Exactly three months ago, I noted how some journalists were sowing false drama over whether DOJ would subpoena Mike Pence, given that he wrote up key details about January 6 in the WSJ (and his book).
For months, the press has been squawking about how unprecedented it would be to subpoena the former Vice President. But he just made the case for doing so, right here.
That post preceded, by almost two weeks, a 1,600-word piece from Maggie and Mike, squawking about how unprecedented it would be.
The effort to seek an interview with Mr. Pence puts both the department and the former vice president in uncharted territory.
For the record, it is not unprecedented for a Vice President to appear before a grand jury: Dick Cheney was interviewed by Pat Fitzgerald in what was treated as a grand jury appearance (though it was in Jackson Hole); he did so while he was still VP.

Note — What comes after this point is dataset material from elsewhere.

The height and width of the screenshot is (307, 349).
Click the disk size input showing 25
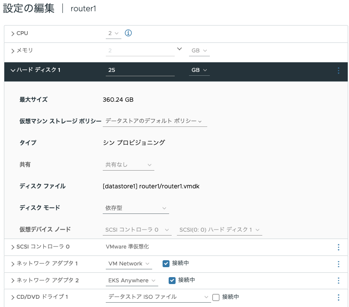(x=139, y=69)
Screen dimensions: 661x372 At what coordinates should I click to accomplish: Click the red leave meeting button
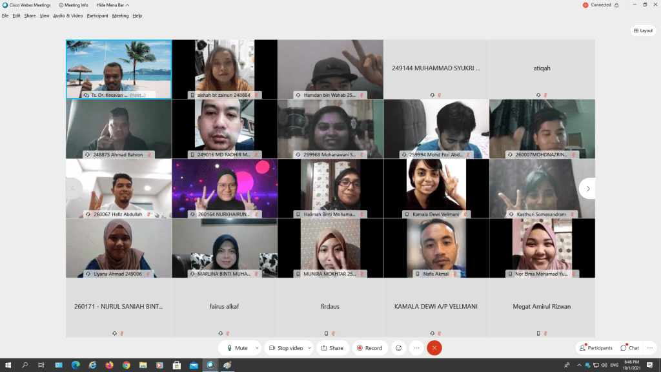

In that November piece, Maggie and Mike allowed Pence to make bullshit claims about profound separation-of-powers issues, even though they noted Pence already wrote it up.
However, in interviews for the release of his new book, “So Help Me God,” Mr. Pence has been more emphatic in his opposition to providing testimony to the House committee, asserting that “Congress has no right to my testimony” about what he witnessed.
“There’s profound separation-of-powers issues,” Mr. Pence told The New York Times in an interview. “And it would be a terrible precedent.”
Mr. Pence has written in detail in his book about Mr. Trump’s efforts to stay in power and the pressure campaign he imposed on his vice president beginning in December 2020.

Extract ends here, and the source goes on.